EXERCISE TASKS:
A. Reproduce the blog post on emotional dependency word for word, from "I think a good" up to and including "anxiety for me.".
B. In the blog post on emotional dependency, what lesson does the writer say needs to be relearned?

SELECTED EXTRACT:
· · · · · · ·

Wednesday, July 5, 2023

How Many Times Do I Need to Learn Something Before It Sticks?

I’ve noticed that all my learning and change really does come “line upon line, precept upon precept” (2 Nephi 28:30). Every time I think I’ve learned everything I need to know about something, I run into another hang-up spot and realize there is more for me to learn. Luckily, the Lord is a patient teacher.

Since learning the truths about emotional dependency that I shared in my last post, I have run into more situations where these feelings have come up for me, and I’ve had to sort out what’s going on and how to best understand and handle those emotions.

I think giving up the relationships where I struggle with emotional dependency is a cop-out—I want to be able to keep those relationships and learn to engage in them in healthy ways. Just disengaging from those relationships doesn’t teach me anything; staying in the struggle to learn how to manage my instinct to go into emotional dependency in those relationships teaches me a lot more (I do have to be careful not to put the burden of solving my emotional dependency on the people I am tempted to become emotionally dependent on—I’ve lost friendships that way in the past. Solving my emotional dependency issues is my job, not theirs).

In pondering my most recent run-in with emotional dependency, I realized I need to relearn a lesson I’ve learned before: I need to stop trying to control things that are outside of my control.

I think a good way to explain what is going on for me in some of these situations is that when someone is really important to me and I value my relationship with them a lot, I’m tempted to try to control not only my side of the relationship, but also the other person’s side. I’m afraid of losing something that’s so precious to me, so I try to control not only how I feel about the other person, but also how they feel about me. This is a losing battle and creates a ton of anxiety for me.

· · · · · · ·

SOURCE MATERIAL:
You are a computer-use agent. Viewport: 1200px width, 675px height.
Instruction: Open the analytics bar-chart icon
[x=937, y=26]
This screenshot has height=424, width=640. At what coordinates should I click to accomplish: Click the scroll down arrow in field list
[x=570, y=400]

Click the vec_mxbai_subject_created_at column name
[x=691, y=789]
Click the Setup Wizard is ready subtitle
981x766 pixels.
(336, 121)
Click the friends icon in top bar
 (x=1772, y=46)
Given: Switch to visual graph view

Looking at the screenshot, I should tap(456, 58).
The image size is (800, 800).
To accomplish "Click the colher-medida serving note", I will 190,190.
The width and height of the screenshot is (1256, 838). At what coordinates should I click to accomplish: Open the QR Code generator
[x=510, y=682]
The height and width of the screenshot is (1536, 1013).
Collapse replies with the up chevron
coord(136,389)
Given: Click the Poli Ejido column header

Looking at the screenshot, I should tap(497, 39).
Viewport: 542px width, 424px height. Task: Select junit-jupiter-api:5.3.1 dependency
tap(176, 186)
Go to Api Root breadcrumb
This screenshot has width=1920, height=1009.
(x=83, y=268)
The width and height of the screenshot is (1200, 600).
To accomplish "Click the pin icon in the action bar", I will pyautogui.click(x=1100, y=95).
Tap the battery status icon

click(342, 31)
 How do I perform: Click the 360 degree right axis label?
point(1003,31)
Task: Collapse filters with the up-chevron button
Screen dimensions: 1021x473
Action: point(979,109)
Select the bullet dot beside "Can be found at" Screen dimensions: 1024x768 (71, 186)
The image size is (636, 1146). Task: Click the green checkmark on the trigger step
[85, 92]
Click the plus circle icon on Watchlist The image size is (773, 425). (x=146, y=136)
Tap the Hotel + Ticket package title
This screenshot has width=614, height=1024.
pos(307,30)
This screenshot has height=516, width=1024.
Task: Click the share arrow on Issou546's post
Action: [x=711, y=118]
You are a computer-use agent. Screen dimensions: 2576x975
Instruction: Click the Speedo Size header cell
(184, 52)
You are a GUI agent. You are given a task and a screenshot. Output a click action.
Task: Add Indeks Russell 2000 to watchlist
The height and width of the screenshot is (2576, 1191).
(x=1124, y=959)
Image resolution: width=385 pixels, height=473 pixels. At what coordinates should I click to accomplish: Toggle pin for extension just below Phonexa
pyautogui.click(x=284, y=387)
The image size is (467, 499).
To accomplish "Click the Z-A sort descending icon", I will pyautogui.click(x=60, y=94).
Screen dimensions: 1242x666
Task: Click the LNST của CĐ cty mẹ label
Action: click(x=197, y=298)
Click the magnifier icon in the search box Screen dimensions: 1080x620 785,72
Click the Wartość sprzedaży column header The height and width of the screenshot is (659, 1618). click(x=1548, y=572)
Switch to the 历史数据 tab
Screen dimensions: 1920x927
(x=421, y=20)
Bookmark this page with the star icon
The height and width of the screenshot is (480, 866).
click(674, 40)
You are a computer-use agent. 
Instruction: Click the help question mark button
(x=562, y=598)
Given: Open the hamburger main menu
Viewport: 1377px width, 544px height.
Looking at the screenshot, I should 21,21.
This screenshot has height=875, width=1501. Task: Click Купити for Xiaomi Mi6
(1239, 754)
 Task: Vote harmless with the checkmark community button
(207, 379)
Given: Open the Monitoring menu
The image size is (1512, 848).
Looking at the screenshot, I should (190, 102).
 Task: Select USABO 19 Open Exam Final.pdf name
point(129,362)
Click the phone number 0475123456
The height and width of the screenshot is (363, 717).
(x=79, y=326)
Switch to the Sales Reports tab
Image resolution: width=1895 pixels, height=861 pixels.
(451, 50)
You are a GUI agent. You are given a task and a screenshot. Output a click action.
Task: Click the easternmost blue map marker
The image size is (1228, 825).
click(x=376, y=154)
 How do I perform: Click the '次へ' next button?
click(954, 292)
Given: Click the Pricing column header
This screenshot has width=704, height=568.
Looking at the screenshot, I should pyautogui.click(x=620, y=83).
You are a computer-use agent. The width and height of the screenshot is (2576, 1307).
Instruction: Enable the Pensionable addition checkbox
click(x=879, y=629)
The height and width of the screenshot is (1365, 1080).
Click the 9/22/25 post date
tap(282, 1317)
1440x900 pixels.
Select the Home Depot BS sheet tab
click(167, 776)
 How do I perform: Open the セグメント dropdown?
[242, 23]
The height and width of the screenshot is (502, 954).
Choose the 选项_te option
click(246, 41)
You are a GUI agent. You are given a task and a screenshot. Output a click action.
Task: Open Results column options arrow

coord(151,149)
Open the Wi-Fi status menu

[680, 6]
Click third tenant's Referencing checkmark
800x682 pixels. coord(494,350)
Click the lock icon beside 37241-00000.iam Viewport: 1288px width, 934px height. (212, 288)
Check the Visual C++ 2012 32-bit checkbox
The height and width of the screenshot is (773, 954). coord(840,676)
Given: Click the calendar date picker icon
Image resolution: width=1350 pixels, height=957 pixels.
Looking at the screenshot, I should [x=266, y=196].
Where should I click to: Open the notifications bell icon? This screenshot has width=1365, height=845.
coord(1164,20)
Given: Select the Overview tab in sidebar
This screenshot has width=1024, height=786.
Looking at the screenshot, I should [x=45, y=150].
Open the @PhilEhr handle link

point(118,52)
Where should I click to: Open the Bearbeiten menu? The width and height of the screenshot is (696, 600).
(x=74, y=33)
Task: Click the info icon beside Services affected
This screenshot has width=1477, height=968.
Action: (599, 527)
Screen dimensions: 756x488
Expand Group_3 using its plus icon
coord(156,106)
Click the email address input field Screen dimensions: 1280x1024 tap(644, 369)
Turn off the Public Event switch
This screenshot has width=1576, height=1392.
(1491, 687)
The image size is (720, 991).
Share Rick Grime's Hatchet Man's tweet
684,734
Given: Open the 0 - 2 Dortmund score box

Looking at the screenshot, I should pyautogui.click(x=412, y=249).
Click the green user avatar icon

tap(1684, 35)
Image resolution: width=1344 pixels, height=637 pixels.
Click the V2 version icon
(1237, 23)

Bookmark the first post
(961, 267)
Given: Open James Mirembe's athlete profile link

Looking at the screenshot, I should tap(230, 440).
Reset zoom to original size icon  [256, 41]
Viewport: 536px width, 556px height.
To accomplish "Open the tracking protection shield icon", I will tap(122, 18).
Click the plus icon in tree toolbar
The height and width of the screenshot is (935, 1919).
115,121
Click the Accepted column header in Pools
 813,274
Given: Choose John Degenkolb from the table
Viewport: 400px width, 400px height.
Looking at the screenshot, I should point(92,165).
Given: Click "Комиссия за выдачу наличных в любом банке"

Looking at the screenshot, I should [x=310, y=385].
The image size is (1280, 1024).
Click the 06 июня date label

· · · · · · ·

SOLUTIONS TO THE TASKS:
A.
I think a good way to explain what is going on for me in some of these situations is that when someone is really important to me and I value my relationship with them a lot, I’m tempted to try to control not only my side of the relationship, but also the other person’s side. I’m afraid of losing something that’s so precious to me, so I try to control not only how I feel about the other person, but also how they feel about me. This is a losing battle and creates a ton of anxiety for me.

B. The writer needs to stop trying to control things that are outside of their control.